▶

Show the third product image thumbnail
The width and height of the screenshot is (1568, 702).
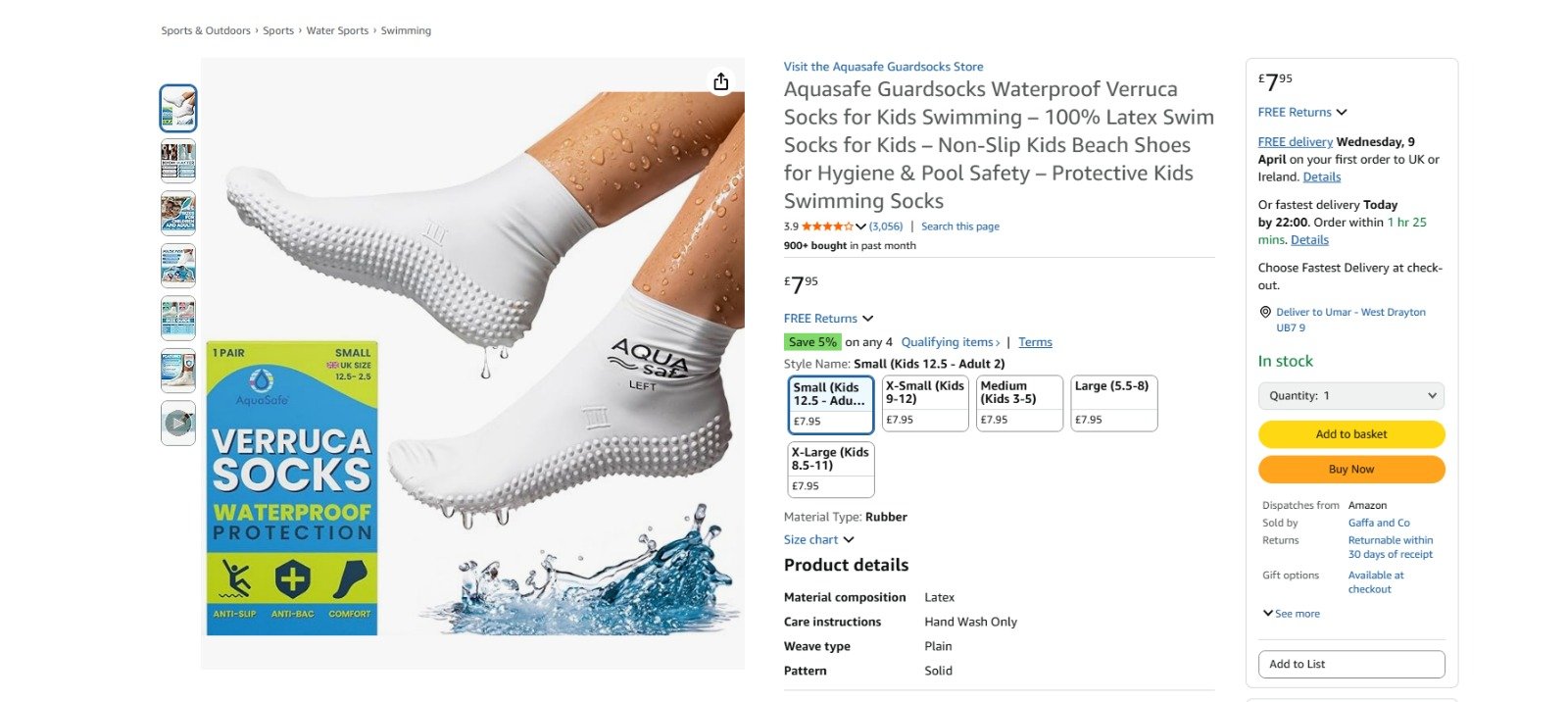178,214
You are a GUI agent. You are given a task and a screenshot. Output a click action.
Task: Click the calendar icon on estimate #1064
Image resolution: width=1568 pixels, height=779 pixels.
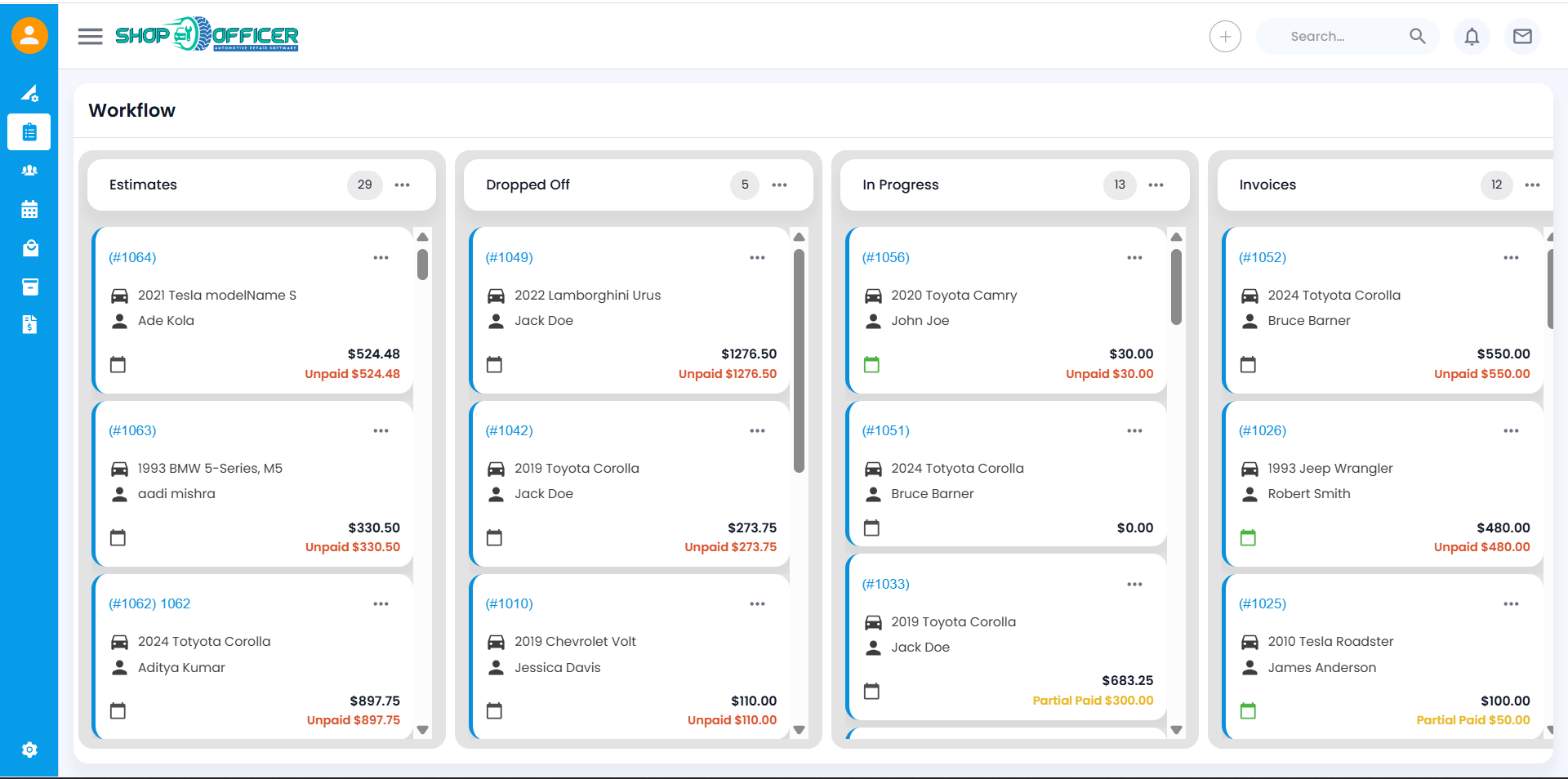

◀
▶

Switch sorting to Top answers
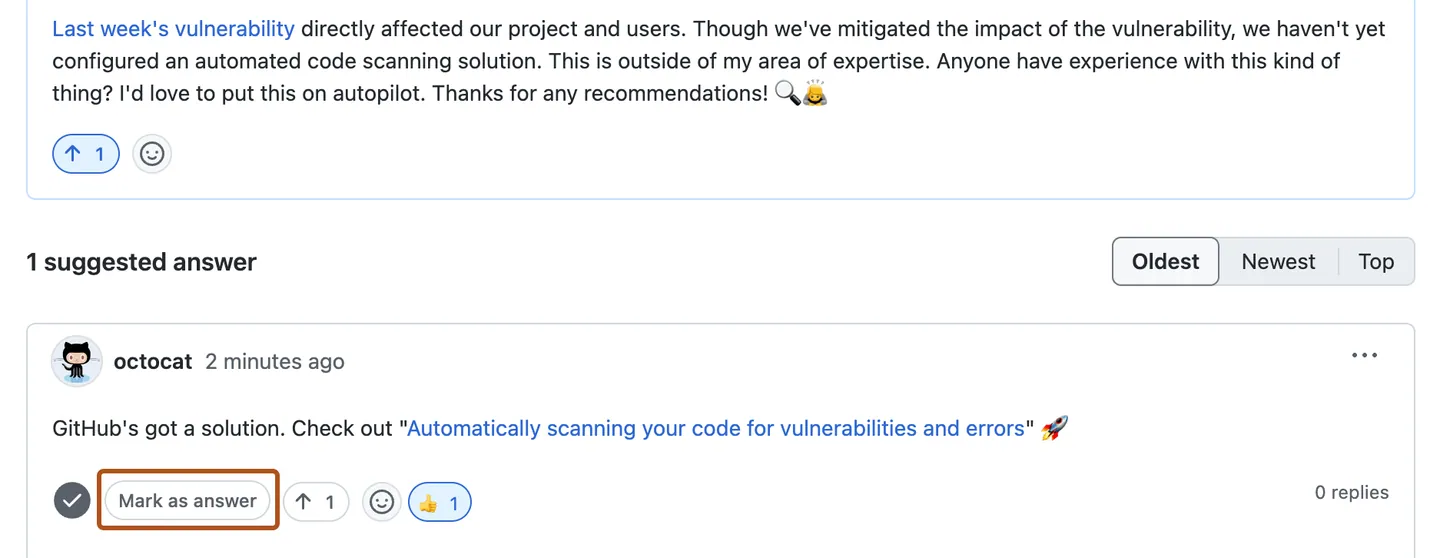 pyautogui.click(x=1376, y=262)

◀
▶

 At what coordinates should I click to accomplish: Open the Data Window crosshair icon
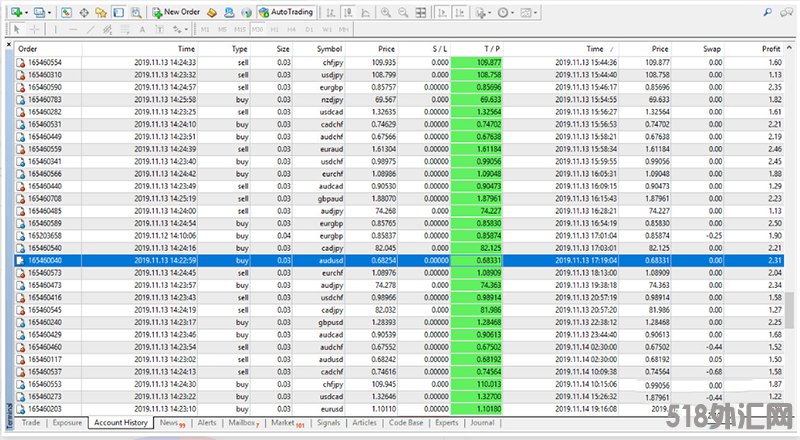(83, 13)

◀

== What is needed ==
Taking the records above, print only and exactly the lines from the line with "The width and" to the line with "Image resolution: width=1568", both kept, and exclude pictures.

== Answer section ==
The width and height of the screenshot is (1568, 702).
178,214
You are a GUI agent. You are given a task and a screenshot. Output a click action.
Task: Click the calendar icon on estimate #1064
Image resolution: width=1568 pixels, height=779 pixels.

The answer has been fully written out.